AIM OF THE EXERCISE → Write out the data exactly, every line included.

RECORDED DATA →
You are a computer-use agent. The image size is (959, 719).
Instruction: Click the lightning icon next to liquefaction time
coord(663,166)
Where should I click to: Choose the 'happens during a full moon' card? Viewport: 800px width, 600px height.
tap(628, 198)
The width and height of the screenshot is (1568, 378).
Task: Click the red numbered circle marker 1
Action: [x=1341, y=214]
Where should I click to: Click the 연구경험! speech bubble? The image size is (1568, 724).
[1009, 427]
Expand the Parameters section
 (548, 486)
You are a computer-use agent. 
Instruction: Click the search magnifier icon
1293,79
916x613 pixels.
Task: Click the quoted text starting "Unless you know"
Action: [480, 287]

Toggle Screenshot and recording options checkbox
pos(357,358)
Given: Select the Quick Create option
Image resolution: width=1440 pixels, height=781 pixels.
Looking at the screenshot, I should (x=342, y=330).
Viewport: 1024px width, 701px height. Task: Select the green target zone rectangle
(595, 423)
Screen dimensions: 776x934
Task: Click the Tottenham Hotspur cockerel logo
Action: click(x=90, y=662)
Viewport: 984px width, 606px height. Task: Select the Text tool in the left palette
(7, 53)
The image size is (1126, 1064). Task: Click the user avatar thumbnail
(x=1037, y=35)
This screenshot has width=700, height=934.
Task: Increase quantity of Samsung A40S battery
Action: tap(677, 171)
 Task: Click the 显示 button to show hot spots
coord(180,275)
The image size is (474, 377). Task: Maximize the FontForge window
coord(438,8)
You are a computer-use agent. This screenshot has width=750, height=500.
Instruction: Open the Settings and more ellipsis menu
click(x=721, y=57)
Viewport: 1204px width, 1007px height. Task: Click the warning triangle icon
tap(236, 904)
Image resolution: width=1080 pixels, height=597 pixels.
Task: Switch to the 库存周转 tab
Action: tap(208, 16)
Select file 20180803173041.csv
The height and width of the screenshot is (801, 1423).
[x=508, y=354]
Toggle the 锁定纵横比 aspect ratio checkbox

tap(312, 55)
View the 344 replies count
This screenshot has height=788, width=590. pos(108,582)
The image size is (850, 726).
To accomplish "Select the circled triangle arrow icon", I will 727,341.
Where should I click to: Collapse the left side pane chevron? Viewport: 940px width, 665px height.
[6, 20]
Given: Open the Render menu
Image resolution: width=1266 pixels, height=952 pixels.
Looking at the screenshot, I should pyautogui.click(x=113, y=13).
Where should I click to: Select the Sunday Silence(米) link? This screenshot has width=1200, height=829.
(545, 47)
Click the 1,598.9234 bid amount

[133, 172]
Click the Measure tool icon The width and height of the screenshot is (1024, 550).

ANSWER TO THE PROBLEM →
You are a computer-use agent. The image size is (959, 719).
Instruction: Click the lightning icon next to liquefaction time
coord(663,166)
Where should I click to: Choose the 'happens during a full moon' card? Viewport: 800px width, 600px height.
tap(628, 198)
The width and height of the screenshot is (1568, 378).
Task: Click the red numbered circle marker 1
Action: [x=1341, y=214]
Where should I click to: Click the 연구경험! speech bubble? The image size is (1568, 724).
[1009, 427]
Expand the Parameters section
 (548, 486)
You are a computer-use agent. 
Instruction: Click the search magnifier icon
1293,79
916x613 pixels.
Task: Click the quoted text starting "Unless you know"
Action: [480, 287]

Toggle Screenshot and recording options checkbox
pos(357,358)
Given: Select the Quick Create option
Image resolution: width=1440 pixels, height=781 pixels.
Looking at the screenshot, I should (x=342, y=330).
Viewport: 1024px width, 701px height. Task: Select the green target zone rectangle
(595, 423)
Screen dimensions: 776x934
Task: Click the Tottenham Hotspur cockerel logo
Action: click(x=90, y=662)
Viewport: 984px width, 606px height. Task: Select the Text tool in the left palette
(7, 53)
The image size is (1126, 1064). Task: Click the user avatar thumbnail
(x=1037, y=35)
This screenshot has width=700, height=934.
Task: Increase quantity of Samsung A40S battery
Action: tap(677, 171)
 Task: Click the 显示 button to show hot spots
coord(180,275)
The image size is (474, 377). Task: Maximize the FontForge window
coord(438,8)
You are a computer-use agent. This screenshot has width=750, height=500.
Instruction: Open the Settings and more ellipsis menu
click(x=721, y=57)
Viewport: 1204px width, 1007px height. Task: Click the warning triangle icon
tap(236, 904)
Image resolution: width=1080 pixels, height=597 pixels.
Task: Switch to the 库存周转 tab
Action: tap(208, 16)
Select file 20180803173041.csv
The height and width of the screenshot is (801, 1423).
[x=508, y=354]
Toggle the 锁定纵横比 aspect ratio checkbox

tap(312, 55)
View the 344 replies count
This screenshot has height=788, width=590. pos(108,582)
The image size is (850, 726).
To accomplish "Select the circled triangle arrow icon", I will 727,341.
Where should I click to: Collapse the left side pane chevron? Viewport: 940px width, 665px height.
[6, 20]
Given: Open the Render menu
Image resolution: width=1266 pixels, height=952 pixels.
Looking at the screenshot, I should pyautogui.click(x=113, y=13).
Where should I click to: Select the Sunday Silence(米) link? This screenshot has width=1200, height=829.
(545, 47)
Click the 1,598.9234 bid amount

[133, 172]
Click the Measure tool icon The width and height of the screenshot is (1024, 550).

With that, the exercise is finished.